→ Assignment
Copy out all the entries shown below, exactly as they appear.

Stored data entries
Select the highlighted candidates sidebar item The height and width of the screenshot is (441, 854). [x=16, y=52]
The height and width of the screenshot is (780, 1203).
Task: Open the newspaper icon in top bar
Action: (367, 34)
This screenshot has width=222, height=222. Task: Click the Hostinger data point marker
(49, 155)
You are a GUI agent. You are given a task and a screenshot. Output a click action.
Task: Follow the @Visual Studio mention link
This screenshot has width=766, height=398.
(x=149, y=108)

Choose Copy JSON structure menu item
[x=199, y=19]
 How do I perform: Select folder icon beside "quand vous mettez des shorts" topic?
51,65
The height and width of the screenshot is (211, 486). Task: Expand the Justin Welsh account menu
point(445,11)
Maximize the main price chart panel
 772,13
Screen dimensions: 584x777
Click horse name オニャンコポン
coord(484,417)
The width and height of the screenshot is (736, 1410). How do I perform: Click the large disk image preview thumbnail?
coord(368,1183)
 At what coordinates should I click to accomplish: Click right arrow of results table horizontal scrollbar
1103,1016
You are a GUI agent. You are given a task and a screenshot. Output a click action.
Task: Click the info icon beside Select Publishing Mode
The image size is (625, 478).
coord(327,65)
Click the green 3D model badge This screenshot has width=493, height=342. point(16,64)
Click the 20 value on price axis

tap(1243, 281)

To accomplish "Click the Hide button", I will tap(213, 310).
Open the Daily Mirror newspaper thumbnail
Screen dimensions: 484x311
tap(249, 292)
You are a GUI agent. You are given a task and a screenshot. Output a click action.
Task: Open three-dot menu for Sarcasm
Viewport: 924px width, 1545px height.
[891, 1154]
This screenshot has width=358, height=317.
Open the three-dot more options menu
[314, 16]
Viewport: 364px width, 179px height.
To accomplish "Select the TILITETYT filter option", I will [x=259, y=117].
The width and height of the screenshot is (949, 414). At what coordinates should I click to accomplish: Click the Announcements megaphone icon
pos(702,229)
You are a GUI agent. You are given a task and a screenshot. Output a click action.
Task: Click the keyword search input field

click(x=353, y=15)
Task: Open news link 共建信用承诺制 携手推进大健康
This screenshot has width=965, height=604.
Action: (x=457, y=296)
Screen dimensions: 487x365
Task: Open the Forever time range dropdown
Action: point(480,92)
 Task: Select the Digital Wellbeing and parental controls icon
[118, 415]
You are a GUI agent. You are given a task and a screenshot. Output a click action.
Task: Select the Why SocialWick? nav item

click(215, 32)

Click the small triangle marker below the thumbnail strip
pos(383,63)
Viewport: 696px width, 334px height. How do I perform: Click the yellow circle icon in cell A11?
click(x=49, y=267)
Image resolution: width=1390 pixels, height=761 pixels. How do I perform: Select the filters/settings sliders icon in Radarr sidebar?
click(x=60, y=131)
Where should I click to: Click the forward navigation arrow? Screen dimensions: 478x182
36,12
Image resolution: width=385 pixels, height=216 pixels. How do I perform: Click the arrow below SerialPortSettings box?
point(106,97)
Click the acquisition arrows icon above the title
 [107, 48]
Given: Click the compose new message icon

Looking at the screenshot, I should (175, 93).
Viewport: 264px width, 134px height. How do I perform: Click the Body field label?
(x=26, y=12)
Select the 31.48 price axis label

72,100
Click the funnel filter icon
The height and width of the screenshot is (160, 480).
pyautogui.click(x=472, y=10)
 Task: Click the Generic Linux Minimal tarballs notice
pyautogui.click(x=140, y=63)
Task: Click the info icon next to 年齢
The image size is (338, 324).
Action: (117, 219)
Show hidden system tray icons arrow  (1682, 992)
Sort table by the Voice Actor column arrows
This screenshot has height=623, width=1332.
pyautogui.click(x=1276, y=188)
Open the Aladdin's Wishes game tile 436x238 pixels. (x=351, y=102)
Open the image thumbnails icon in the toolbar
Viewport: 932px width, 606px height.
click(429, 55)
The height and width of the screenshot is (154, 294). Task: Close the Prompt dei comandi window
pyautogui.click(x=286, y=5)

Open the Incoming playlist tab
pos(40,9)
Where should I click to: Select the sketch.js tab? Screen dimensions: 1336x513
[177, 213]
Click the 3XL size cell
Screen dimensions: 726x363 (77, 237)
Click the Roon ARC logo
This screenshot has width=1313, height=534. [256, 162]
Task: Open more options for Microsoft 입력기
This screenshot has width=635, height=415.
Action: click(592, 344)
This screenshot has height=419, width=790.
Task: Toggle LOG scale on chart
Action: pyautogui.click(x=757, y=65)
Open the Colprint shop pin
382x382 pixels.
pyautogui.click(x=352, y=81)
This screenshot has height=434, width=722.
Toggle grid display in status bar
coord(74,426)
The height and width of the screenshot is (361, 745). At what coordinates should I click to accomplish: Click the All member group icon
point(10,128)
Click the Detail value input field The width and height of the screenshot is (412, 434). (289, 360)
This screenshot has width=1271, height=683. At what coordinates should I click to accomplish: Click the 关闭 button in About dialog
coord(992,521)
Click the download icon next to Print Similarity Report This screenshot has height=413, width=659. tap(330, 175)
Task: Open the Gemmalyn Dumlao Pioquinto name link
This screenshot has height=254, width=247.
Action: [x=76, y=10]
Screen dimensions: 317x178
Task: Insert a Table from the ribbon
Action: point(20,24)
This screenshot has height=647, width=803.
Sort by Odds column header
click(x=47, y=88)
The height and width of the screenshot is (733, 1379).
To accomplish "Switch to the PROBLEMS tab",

→ Task result
Select the highlighted candidates sidebar item The height and width of the screenshot is (441, 854). [x=16, y=52]
The height and width of the screenshot is (780, 1203).
Task: Open the newspaper icon in top bar
Action: (367, 34)
This screenshot has width=222, height=222. Task: Click the Hostinger data point marker
(49, 155)
You are a GUI agent. You are given a task and a screenshot. Output a click action.
Task: Follow the @Visual Studio mention link
This screenshot has width=766, height=398.
(x=149, y=108)

Choose Copy JSON structure menu item
[x=199, y=19]
 How do I perform: Select folder icon beside "quand vous mettez des shorts" topic?
51,65
The height and width of the screenshot is (211, 486). Task: Expand the Justin Welsh account menu
point(445,11)
Maximize the main price chart panel
 772,13
Screen dimensions: 584x777
Click horse name オニャンコポン
coord(484,417)
The width and height of the screenshot is (736, 1410). How do I perform: Click the large disk image preview thumbnail?
coord(368,1183)
 At what coordinates should I click to accomplish: Click right arrow of results table horizontal scrollbar
1103,1016
You are a GUI agent. You are given a task and a screenshot. Output a click action.
Task: Click the info icon beside Select Publishing Mode
The image size is (625, 478).
coord(327,65)
Click the green 3D model badge This screenshot has width=493, height=342. point(16,64)
Click the 20 value on price axis

tap(1243, 281)

To accomplish "Click the Hide button", I will tap(213, 310).
Open the Daily Mirror newspaper thumbnail
Screen dimensions: 484x311
tap(249, 292)
You are a GUI agent. You are given a task and a screenshot. Output a click action.
Task: Open three-dot menu for Sarcasm
Viewport: 924px width, 1545px height.
[891, 1154]
This screenshot has width=358, height=317.
Open the three-dot more options menu
[314, 16]
Viewport: 364px width, 179px height.
To accomplish "Select the TILITETYT filter option", I will [x=259, y=117].
The width and height of the screenshot is (949, 414). At what coordinates should I click to accomplish: Click the Announcements megaphone icon
pos(702,229)
You are a GUI agent. You are given a task and a screenshot. Output a click action.
Task: Click the keyword search input field

click(x=353, y=15)
Task: Open news link 共建信用承诺制 携手推进大健康
This screenshot has width=965, height=604.
Action: (x=457, y=296)
Screen dimensions: 487x365
Task: Open the Forever time range dropdown
Action: point(480,92)
 Task: Select the Digital Wellbeing and parental controls icon
[118, 415]
You are a GUI agent. You are given a task and a screenshot. Output a click action.
Task: Select the Why SocialWick? nav item

click(215, 32)

Click the small triangle marker below the thumbnail strip
pos(383,63)
Viewport: 696px width, 334px height. How do I perform: Click the yellow circle icon in cell A11?
click(x=49, y=267)
Image resolution: width=1390 pixels, height=761 pixels. How do I perform: Select the filters/settings sliders icon in Radarr sidebar?
click(x=60, y=131)
Where should I click to: Click the forward navigation arrow? Screen dimensions: 478x182
36,12
Image resolution: width=385 pixels, height=216 pixels. How do I perform: Click the arrow below SerialPortSettings box?
point(106,97)
Click the acquisition arrows icon above the title
 [107, 48]
Given: Click the compose new message icon

Looking at the screenshot, I should (175, 93).
Viewport: 264px width, 134px height. How do I perform: Click the Body field label?
(x=26, y=12)
Select the 31.48 price axis label

72,100
Click the funnel filter icon
The height and width of the screenshot is (160, 480).
pyautogui.click(x=472, y=10)
 Task: Click the Generic Linux Minimal tarballs notice
pyautogui.click(x=140, y=63)
Task: Click the info icon next to 年齢
The image size is (338, 324).
Action: (117, 219)
Show hidden system tray icons arrow  (1682, 992)
Sort table by the Voice Actor column arrows
This screenshot has height=623, width=1332.
pyautogui.click(x=1276, y=188)
Open the Aladdin's Wishes game tile 436x238 pixels. (x=351, y=102)
Open the image thumbnails icon in the toolbar
Viewport: 932px width, 606px height.
click(429, 55)
The height and width of the screenshot is (154, 294). Task: Close the Prompt dei comandi window
pyautogui.click(x=286, y=5)

Open the Incoming playlist tab
pos(40,9)
Where should I click to: Select the sketch.js tab? Screen dimensions: 1336x513
[177, 213]
Click the 3XL size cell
Screen dimensions: 726x363 (77, 237)
Click the Roon ARC logo
This screenshot has width=1313, height=534. [256, 162]
Task: Open more options for Microsoft 입력기
This screenshot has width=635, height=415.
Action: click(592, 344)
This screenshot has height=419, width=790.
Task: Toggle LOG scale on chart
Action: pyautogui.click(x=757, y=65)
Open the Colprint shop pin
382x382 pixels.
pyautogui.click(x=352, y=81)
This screenshot has height=434, width=722.
Toggle grid display in status bar
coord(74,426)
The height and width of the screenshot is (361, 745). At what coordinates should I click to accomplish: Click the All member group icon
point(10,128)
Click the Detail value input field The width and height of the screenshot is (412, 434). (289, 360)
This screenshot has width=1271, height=683. At what coordinates should I click to accomplish: Click the 关闭 button in About dialog
coord(992,521)
Click the download icon next to Print Similarity Report This screenshot has height=413, width=659. tap(330, 175)
Task: Open the Gemmalyn Dumlao Pioquinto name link
This screenshot has height=254, width=247.
Action: [x=76, y=10]
Screen dimensions: 317x178
Task: Insert a Table from the ribbon
Action: point(20,24)
This screenshot has height=647, width=803.
Sort by Odds column header
click(x=47, y=88)
The height and width of the screenshot is (733, 1379).
To accomplish "Switch to the PROBLEMS tab",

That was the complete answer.